Marion Fawkes

Personal information
- Nationality: British (English)
- Born: 3 December 1948 (age 77) Cumberland, England

Sport
- Sport: Athletics
- Event: racewalking
- Club: North Shields

Medal record
Representing Great Britain
Women's Athletics
IAAF World Race Walking Cup
| Gold medal – first place | 1979 | 5 km walk |

= Marion Fawkes =

British racewalker (born 1948)

Marion Fawkes (born 3 December 1948) is a British former racewalker. She was the first official female world champion in racewalking, through her victory at the 1979 IAAF World Race Walking Cup. She broke four world records in her career.

== Biography ==
Fawkes, from North Shields, was unusual for a racewalker in that she stood at 4 foot 11 inches (1.50 m). She joined her local athletics club in 1966 and soon began taking part in regional competitions. Women's walking was still at a very early stage of development and there were no officially sanctioned major championships for female athletes. She was an amateur athlete and maintained a full-time job in the British civil service to support her sporting career.

The Women's Amateur Athletic Association (WAAA) held walks from 1960 onwards, and it was at these events that Fawkes established herself. After a runner-up finish to Betty Jenkins in the 3000 m walk at the 1973 WAAA Championships, she topped the podium in the 6.5 km (4-mile) event at the WAAA Senior Road Walking Championships.

The following year she beat Jenkins on the track by over half a minute to become British 3000 metres walk champion and retained her road walk title. She dropped back down the order in 1975, being runner-up to Ginney Lovell in the 5000 m walk and losing to Judy Farr at the road event. In 1976, she was reduced to third behind Farr and Carol Tyson.

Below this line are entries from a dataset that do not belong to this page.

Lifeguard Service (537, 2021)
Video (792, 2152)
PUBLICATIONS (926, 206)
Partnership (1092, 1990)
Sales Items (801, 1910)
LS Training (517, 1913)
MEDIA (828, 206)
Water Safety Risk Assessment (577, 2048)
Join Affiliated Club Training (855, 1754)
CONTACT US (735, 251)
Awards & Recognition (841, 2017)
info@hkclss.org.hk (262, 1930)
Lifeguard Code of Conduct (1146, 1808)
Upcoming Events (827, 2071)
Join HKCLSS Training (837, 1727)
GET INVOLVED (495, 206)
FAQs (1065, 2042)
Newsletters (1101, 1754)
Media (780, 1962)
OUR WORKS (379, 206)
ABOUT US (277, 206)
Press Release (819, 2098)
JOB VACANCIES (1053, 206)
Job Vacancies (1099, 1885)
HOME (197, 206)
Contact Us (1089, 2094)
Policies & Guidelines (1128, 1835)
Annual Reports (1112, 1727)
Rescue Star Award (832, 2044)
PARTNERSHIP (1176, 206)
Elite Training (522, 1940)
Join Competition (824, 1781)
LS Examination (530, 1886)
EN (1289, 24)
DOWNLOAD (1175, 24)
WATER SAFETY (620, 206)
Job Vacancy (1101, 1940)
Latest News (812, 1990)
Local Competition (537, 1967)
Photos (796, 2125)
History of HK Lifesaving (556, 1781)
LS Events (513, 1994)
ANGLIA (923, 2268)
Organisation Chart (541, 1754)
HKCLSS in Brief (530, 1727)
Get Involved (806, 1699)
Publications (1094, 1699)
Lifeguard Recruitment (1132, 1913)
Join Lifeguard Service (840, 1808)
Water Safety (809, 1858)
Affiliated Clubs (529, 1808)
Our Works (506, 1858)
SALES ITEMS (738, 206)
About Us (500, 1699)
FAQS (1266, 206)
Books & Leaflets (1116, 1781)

She began to perform better on the track, including three WAAA wins over 5000 m between 1976 and 1979, as well as a win over 10,000 m in 1979. At 48:37.6 minutes, the latter performance remained a championship record for a decade. She took on and beat Norway's champion walker, Thorill Gylder, at the Nordic Race Walking Championships that same year.

The peak of Fawkes' competitive career came at the 1979 IAAF World Race Walking Cup. It was the first time that a women's race was officially sanctioned at the competition, and Fawkes defeated her compatriot, Carol Tyson, to become the first ever global champion in women's racewalking. Her winning time of 22:51 minutes for the five-kilometre road walk was a new world record. Fawkes had competed at the 1975 IAAF World Race Walking Cup (sixth) and 1977 IAAF World Race Walking Cup (failed to finish), but these were invitational events and not part of the official programme.

Fawkes also won the women's European Economic Community walking championship in 1979. Her walking career wound down after that point as she chose to start a family, although she had managed to set 23 British records, seven European records and four world records in the preceding four years. She continued to compete in the sport at a lower level and set a masters athletics world record over 10,000 m in 1989. She took a greater focus on coaching young walkers and officiated in her later years.